» Short task
Reproduce the part of the material that opens with the line containing "You are a GUI" and closes with the line containing "[x=1315, y=19]", both lines included, multiplying every answer coordinate by 1.5 and rounding to whole numbers, with halves rounded up. Leave all other text unchanged, including any stated screen sizes, and omit the pictures.

» Working data
********

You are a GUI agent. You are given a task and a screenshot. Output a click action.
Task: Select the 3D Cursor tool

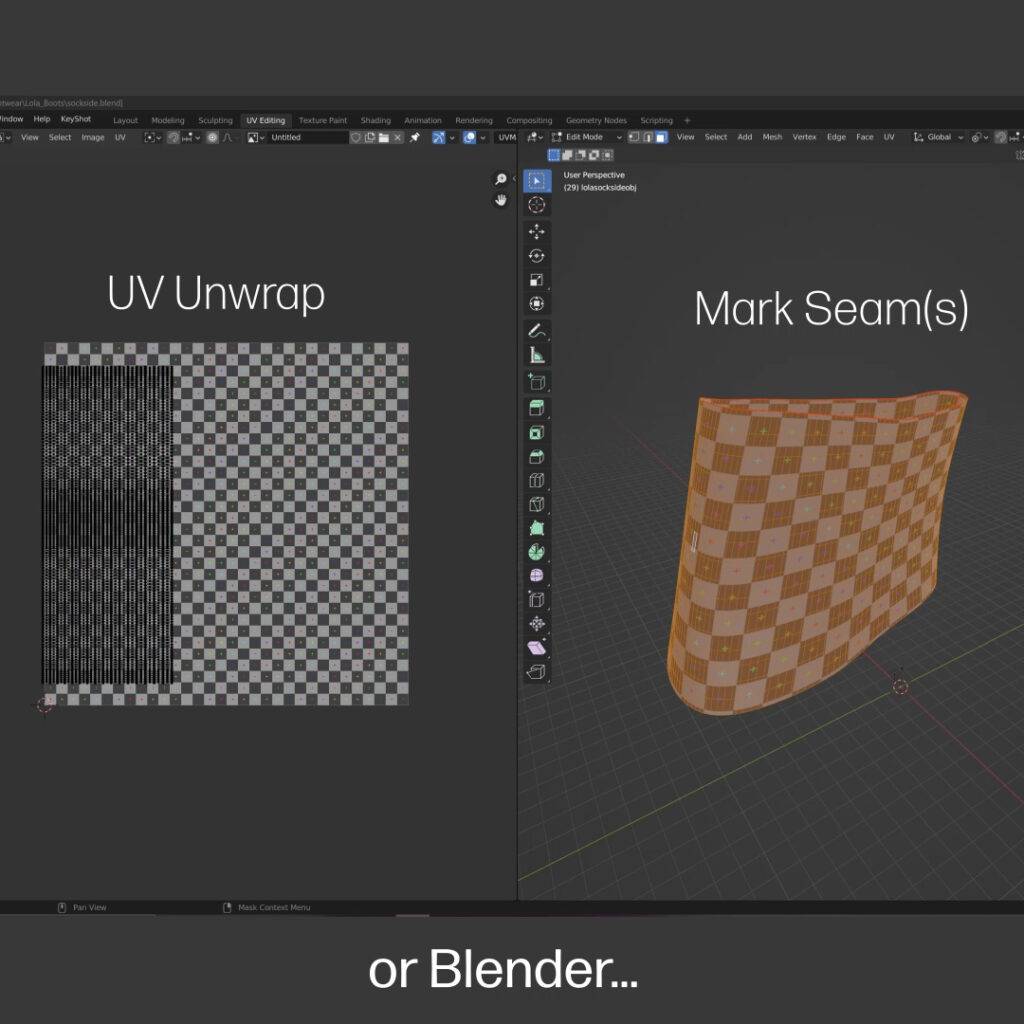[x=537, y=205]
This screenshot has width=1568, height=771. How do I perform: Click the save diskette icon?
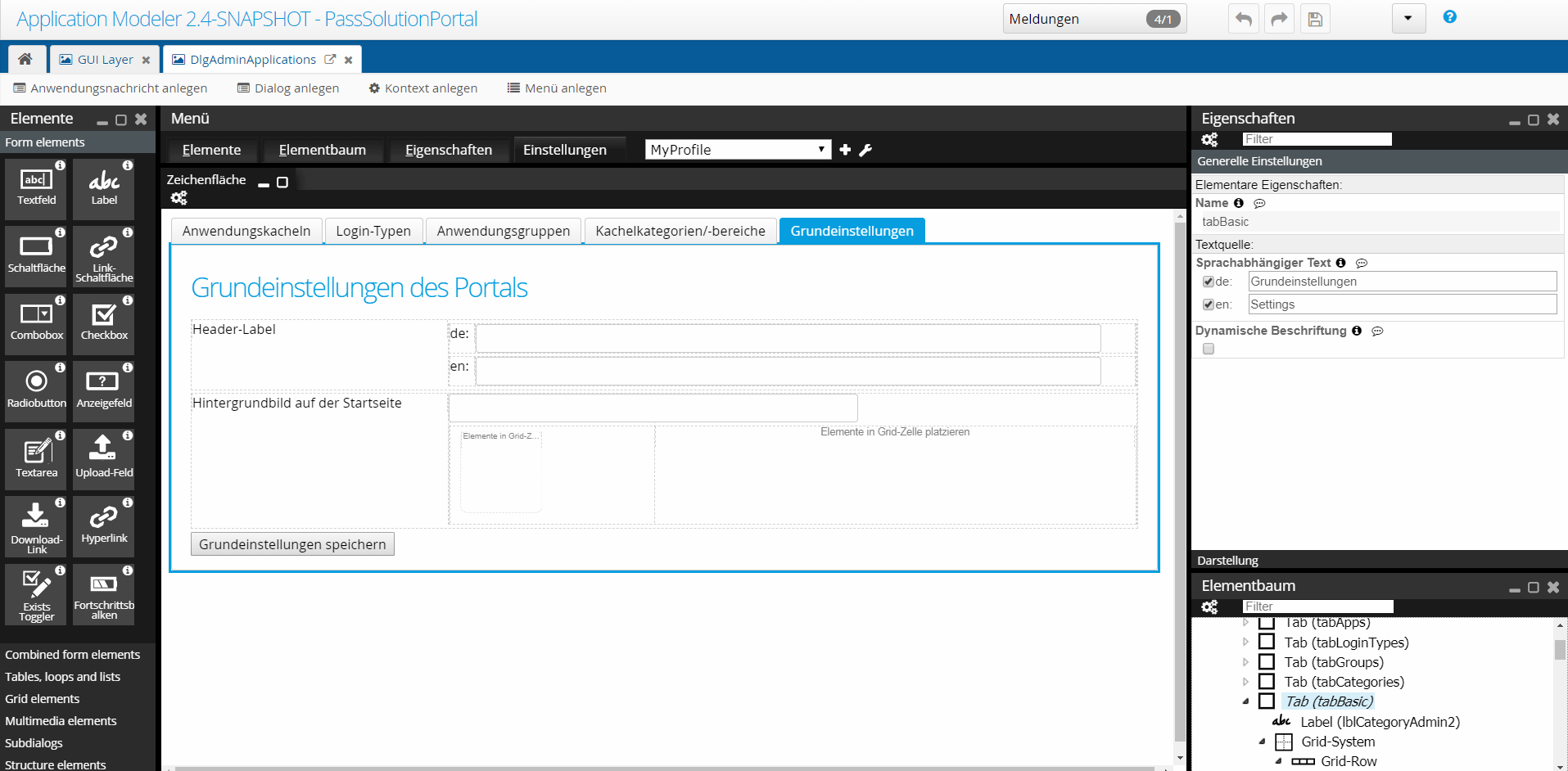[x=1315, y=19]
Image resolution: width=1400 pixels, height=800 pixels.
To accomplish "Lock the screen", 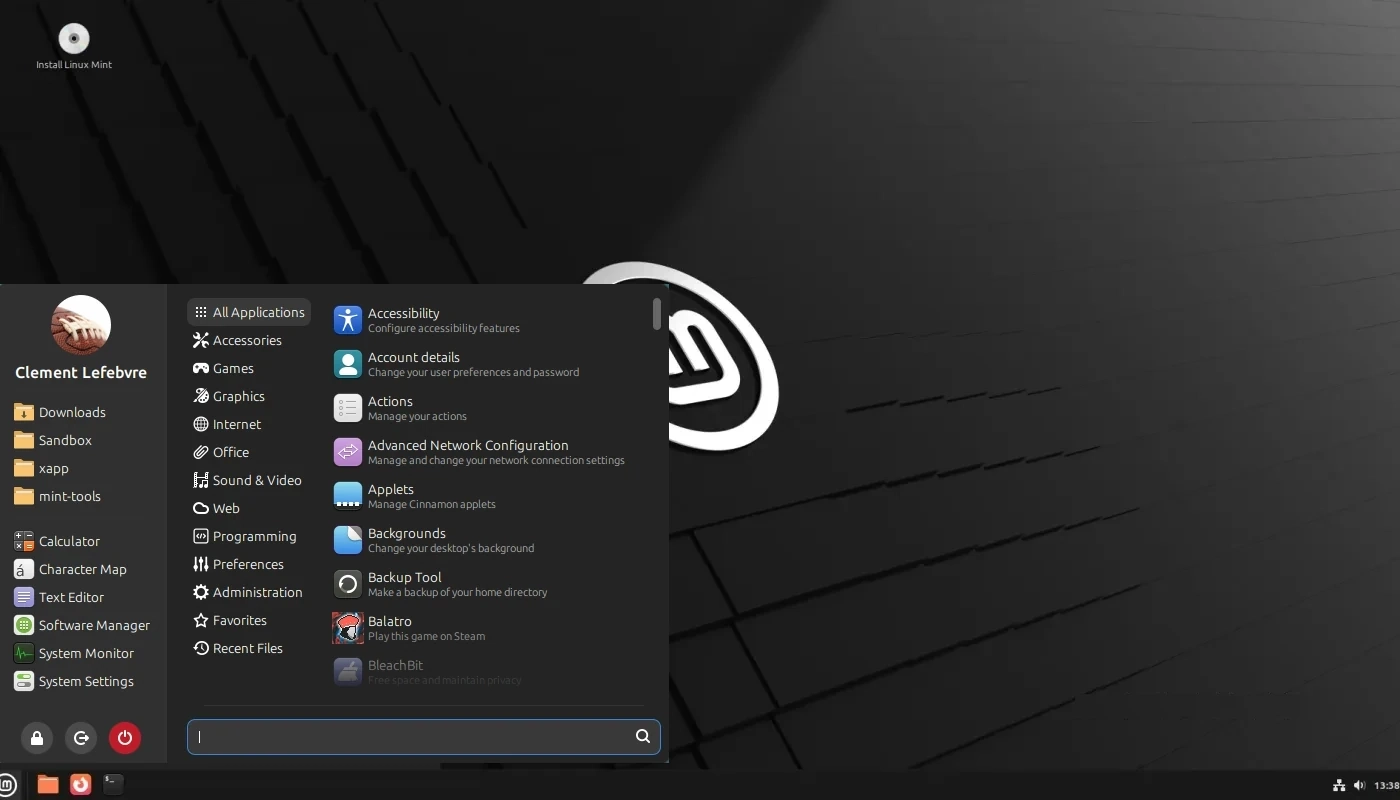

********

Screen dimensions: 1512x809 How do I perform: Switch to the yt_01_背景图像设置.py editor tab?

********

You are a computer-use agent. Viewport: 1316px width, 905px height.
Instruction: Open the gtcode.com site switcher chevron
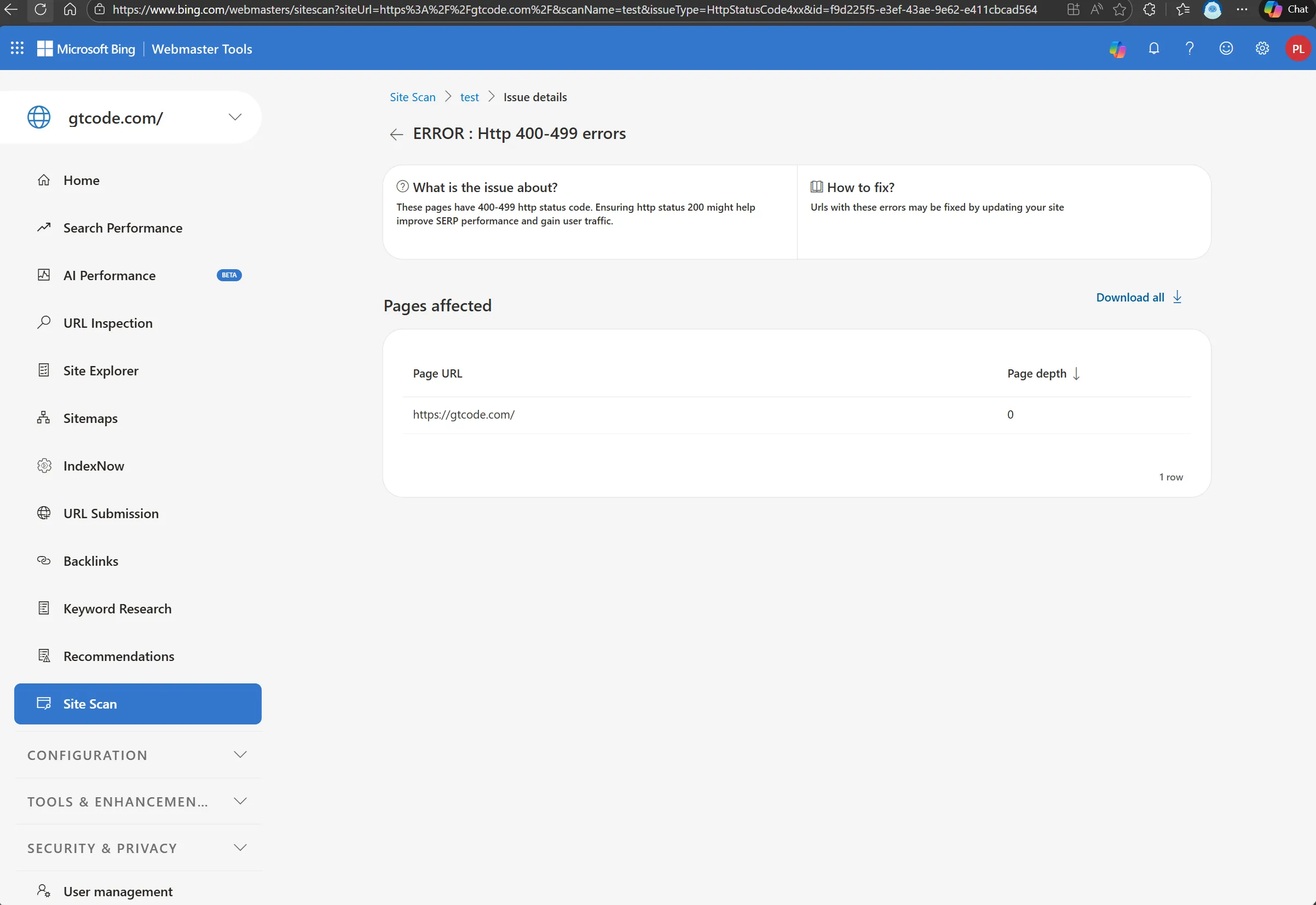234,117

********

» Exercise response
You are a GUI agent. You are given a task and a screenshot. Output a click action.
Task: Select the 3D Cursor tool

[x=806, y=308]
This screenshot has width=1568, height=771. How do I perform: Click the save diskette icon?
[x=1973, y=29]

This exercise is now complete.